I'm using RenderType.Dynamic which parses sites using the build in renderer (thanks!), it is however very slow--on the order of 20-30 seconds. In particular it occurs the following lines in Arachnode.SiteCrawler.Managers.DataManager.ProcessCrawlRequest:
crawlRequest.Data = crawlRequest.Encoding.GetBytes(crawlRequest.HtmlDocument.Body.OuterHtml);crawlRequest.DecodedHtml = crawlRequest.HtmlDocument.Body.OuterHtml;
The lines occur after the page is loaded and a diagnostic prior to this that gets and displays the document in Arachnode.Renderer.Renderer.Render2 using webBrowser1.Document.Body.InnerHtml takes only milliseconds.

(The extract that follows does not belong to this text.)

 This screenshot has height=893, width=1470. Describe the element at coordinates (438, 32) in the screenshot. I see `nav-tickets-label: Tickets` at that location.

Any ideas of what could be slowing it down?
Also note that changing the above lines to:
crawlRequest.DecodedHtml = crawlRequest.HtmlDocument.Body.OuterHtml;crawlRequest.Data = crawlRequest.Encoding.GetBytes(crawlRequest.DecodedHtml);
cuts the delay in half.
First question: Who are you?
For best service when you require assistance:
Rob ([email protected]
Using the latest from SVN, set to 1 thread and crawl Google's homepage. (no custom code)
How long? I have a project that crawls using the Renderers and render speed is what you would expect from browsing.